On 2026-06-23 20:42:20+00:00, [email protected] wrote:
> Thank you for your contribution! Sashiko AI review found 2 potential issue(s)
> to consider:
>
> New issues:
> - [Medium] The overlap check incorrectly rejects valid user VA mappings that
> end exactly at the upper boundary of the user VA space, effectively reducing
> the usable user VA space by one page.
>
> Pre-existing issues:
> - [High] The bounds check for the kernel-reserved VA range lacks integer
> overflow protection, allowing an attacker to bypass it and trigger undefined
> behavior and hardware register corruption.
> --
>
> commit 544d7f2ab2018dcefc4327336a2da6f6a37e4d4f
> Author: Adrián Larumbe <[email protected]>
>
> drm/panthor: Add vm_bind region with kbo range overlap check
>
> This patch adds a check to ensure that user VM mappings do not overlap
> with the kernel BO address space carve-out. It sets a boundary for the
> user VA range at VM creation and enforces it during the vm_bind ioctl.
>
> > diff --git a/drivers/gpu/drm/panthor/panthor_mmu.c
> > b/drivers/gpu/drm/panthor/panthor_mmu.c
> > index 31cc57029c12c..a8de4fe6b231b 100644
> > --- a/drivers/gpu/drm/panthor/panthor_mmu.c
> > +++ b/drivers/gpu/drm/panthor/panthor_mmu.c
>
> [ ... ]
>
> > @@ -2893,6 +2896,8 @@ panthor_vm_create(struct panthor_device *ptdev, bool
> > for_mcu,
> > va_range = full_va_range;
> > }
> >
> > + vm->user_va_end = kernel_va_start - 1;
> > +
> > mutex_init(&vm->mm_lock);
>
> [ ... ]
>
> > @@ -2981,6 +2986,10 @@ panthor_vm_bind_prepare_op_ctx(struct drm_file *file,
> > if (!IS_ALIGNED(op->va | op->size | op->bo_offset, vm_pgsz))
> > return -EINVAL;
> >
> > + /* We don't allow mappings that overlap with kbo's reserved range */
> > + if (op->va + op->size > vm->user_va_end)
> > + return -EINVAL;
>
> [Severity: Medium]
> Since op->va + op->size represents the exclusive end of the mapping, and
> vm->user_va_end is the inclusive upper bound (kernel_va_start - 1), does this
> reject valid mappings that end exactly at the boundary?
>
> If a mapping ends exactly at kernel_va_start, op->va + op->size will be equal
> to kernel_va_start. The condition kernel_va_start > kernel_va_start - 1 will
> evaluate to true and return -EINVAL, effectively reducing the usable user VA
> space by one page.
Looks like a boundary condition, I guess testing like
if (op->va + op->size - 1> vm->user_va_end)
return -EINVAL;
should be enough.
> [Severity: High]
> This isn't a bug introduced by this patch, but is it possible for this bounds
> check to be bypassed due to integer overflow?
>
> If an unprivileged user calls the vm_bind ioctl with a sparse mapping and
> parameters that overflow when added (for example, va = 0x200000 and
> size = 0xffffffffffe00000), the wrapped va + size evaluates to 0. This
> successfully bypasses the new check.
>
> Later in the execution path, this bypass triggers undefined behavior when
> pack_region_range() calculates region_end = start + size, which wraps to 0.
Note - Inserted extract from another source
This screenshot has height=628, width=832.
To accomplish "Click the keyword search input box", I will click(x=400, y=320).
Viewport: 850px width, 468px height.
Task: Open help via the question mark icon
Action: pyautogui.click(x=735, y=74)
> This makes region_end - 1 equal to -1 (0xffffffffffffffff). The call to
> fls64(*region_start ^ (region_end - 1)) then evaluates to 64, leading to
> region_width = 63 and a shift by 64 (1ull << 64), which is undefined
> behavior in C and corrupts the lockaddr hardware register.
I don't think this is relevant as an existing issue because
panthor_vm_prepare_map_op_ctx() will clamp the size to bo->base.size.
However, we must still check for overflow in the sparse binding case.